1972年生まれ。アパレルメーカーに約10年勤め、結婚。一男一女の母となる。30代後半、ご主人の病気をきっかけに薬膳を学ぶ。現在は、ふだんの生活に取り入れやすい薬膳レシピ開発やレッスンを行う。
(An’s care主宰)

  1. [職業] 中医薬膳指導士
  2. 安藤智子 SATOKO ANDO

薬膳茶の甘い香り。ナツメ、クコ、竜眼肉、金柑がガラスの茶器にゆらり。「赤い実には女性に大切な血をつくる働きがあるんですよ」。ここは薬膳料理家・安藤智子さん(43)のダイニング。安藤さんは体を温め、血をめぐらせる効果のあるお茶で出迎えてくれました。

バリキャリから「ふつうの結婚」へ。

20代の安藤さんは、バブル後ではあるけれど華やかさの残るアパレルメーカーに在籍。百貨店で店長を任されたり、セールスコーディネーターとしてメキメキ業績を伸ばしたり。だけど本当は「結婚したかった」とか。当時、仕事と結婚・子育てを両立している女性はごくごく少数派。自身が考えるライフプランとの間にギャップを感じることもあり、29才で結婚。ほどなく二人のお子さんを出産しました。ご主人も製薬会社で研究に打ち込み、夢に描いたとおりの穏やかな家庭を育んでいました。
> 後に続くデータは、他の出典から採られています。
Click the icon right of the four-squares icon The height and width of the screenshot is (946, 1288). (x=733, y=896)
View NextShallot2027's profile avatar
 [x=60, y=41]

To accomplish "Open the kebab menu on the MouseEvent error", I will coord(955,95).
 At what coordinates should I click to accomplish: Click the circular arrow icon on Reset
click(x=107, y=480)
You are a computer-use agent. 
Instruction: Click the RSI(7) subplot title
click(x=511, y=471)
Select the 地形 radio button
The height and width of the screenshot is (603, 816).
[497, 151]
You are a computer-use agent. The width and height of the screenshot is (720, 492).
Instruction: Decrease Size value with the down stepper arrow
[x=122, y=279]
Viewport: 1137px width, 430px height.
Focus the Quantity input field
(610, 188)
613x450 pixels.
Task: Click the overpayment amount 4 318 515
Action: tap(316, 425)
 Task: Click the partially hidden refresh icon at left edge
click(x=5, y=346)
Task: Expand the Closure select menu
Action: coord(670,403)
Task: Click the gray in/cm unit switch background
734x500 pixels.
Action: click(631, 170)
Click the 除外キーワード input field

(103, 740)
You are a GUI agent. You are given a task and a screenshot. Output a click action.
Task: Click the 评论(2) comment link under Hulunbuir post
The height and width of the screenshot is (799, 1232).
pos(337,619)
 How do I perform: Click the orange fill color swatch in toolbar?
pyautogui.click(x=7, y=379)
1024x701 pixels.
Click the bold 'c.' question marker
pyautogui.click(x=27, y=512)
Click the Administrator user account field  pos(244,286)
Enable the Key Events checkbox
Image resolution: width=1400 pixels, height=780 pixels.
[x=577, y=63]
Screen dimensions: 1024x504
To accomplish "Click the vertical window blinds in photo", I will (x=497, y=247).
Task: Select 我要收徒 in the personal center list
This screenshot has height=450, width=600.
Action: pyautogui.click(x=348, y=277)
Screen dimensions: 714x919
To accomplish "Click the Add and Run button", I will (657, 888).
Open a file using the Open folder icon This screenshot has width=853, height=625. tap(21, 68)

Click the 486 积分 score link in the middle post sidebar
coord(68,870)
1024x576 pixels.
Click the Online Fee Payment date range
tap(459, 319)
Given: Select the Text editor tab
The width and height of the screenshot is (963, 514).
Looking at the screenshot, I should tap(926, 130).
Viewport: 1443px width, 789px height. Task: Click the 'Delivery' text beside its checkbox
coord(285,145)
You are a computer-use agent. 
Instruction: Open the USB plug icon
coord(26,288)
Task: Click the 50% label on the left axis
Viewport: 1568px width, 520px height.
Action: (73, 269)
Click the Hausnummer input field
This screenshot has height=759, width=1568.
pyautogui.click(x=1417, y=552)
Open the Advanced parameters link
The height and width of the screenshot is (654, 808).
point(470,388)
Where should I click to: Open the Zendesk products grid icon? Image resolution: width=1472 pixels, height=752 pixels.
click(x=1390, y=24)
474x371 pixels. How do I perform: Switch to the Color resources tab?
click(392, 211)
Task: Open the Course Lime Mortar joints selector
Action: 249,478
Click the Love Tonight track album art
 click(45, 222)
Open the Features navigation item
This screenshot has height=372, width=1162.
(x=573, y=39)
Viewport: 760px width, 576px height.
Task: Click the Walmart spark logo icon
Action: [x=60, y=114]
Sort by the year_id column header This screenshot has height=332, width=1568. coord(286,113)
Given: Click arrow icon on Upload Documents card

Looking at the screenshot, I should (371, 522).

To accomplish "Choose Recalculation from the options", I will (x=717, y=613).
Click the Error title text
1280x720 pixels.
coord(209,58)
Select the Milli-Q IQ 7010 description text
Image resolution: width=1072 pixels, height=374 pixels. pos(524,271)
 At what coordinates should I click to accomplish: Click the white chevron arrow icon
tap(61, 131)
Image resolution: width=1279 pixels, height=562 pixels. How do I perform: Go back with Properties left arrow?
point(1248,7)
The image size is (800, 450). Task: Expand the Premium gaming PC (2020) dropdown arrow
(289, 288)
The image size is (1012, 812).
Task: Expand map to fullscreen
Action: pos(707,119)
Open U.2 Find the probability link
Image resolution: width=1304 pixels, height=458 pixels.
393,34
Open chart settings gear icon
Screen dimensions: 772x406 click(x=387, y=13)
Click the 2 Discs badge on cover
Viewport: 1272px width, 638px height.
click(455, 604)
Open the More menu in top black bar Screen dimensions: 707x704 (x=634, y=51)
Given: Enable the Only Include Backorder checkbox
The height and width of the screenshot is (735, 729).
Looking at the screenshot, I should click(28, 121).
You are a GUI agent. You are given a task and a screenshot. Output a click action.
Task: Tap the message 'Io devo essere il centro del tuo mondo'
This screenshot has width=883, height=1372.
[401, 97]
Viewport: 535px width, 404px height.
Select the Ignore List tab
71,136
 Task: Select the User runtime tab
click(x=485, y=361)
そんな矢先、ご主人の病気が発覚したのです。

薬膳との出逢い。

「2人目の子が1歳の誕生日を迎える頃、主人の肺に影が見つかり、突然ステージ4と告げられました」。製薬会社の研究員だったご主人、治療法は自分で選ぶ、と…。そこで安藤さんは食べものを徹底的に見直すことにしました。「ジュースを作ったり、酵素を取り入れたり、あらゆる方法を試し、出逢ったのが薬膳でした」。まわりの支えもあり、余命3ヵ月と言われたご主人は宣告から1年半永らえました。「こんな話を聞くと誰だって私を可哀相だと思うでしょ?でも違う。私は生きているし、人生を楽しめる。悲しい経験があったからこそ今があるとプラスに捉え、薬膳の道を深めようと決心したんです」。

血がめぐり、気がめぐり、笑顔がめぐる。

お家に薬膳を取り入れた料理が並ぶようになり、一番変わったのは家族の体調。子どものアトピーも、安藤さんの偏頭痛も解消されました。「口に入るもの全てが薬であるというのが薬膳の考え方。主婦なら家族の食医になってほしいし、独身女性なら自分の身体に耳を傾けてほしい。私たちの年代は仕事や家庭で忙しく、自分を後回しにしがち。ファッションやメイクと同じように朝、一杯の薬膳茶を飲むだけで身体は変わります」。安藤さんは毎日の生活に取り入れやすい薬膳レシピ開発やレッスンを通して、女性からまわりの気を明るくしようと伝えます。小5の娘さんも「ママ、今日は元気が出るようにオレンジのスプレー!」と薬膳アロマを楽しんでいるとか。「私、普通の暮らしを夢見てきたんですけどね。普通じゃないことばかり起こって(笑)。普通が一番難しくて大切。どんな時も「進め!」と言ってくれた主人のぶんも人生を楽しみますよ」。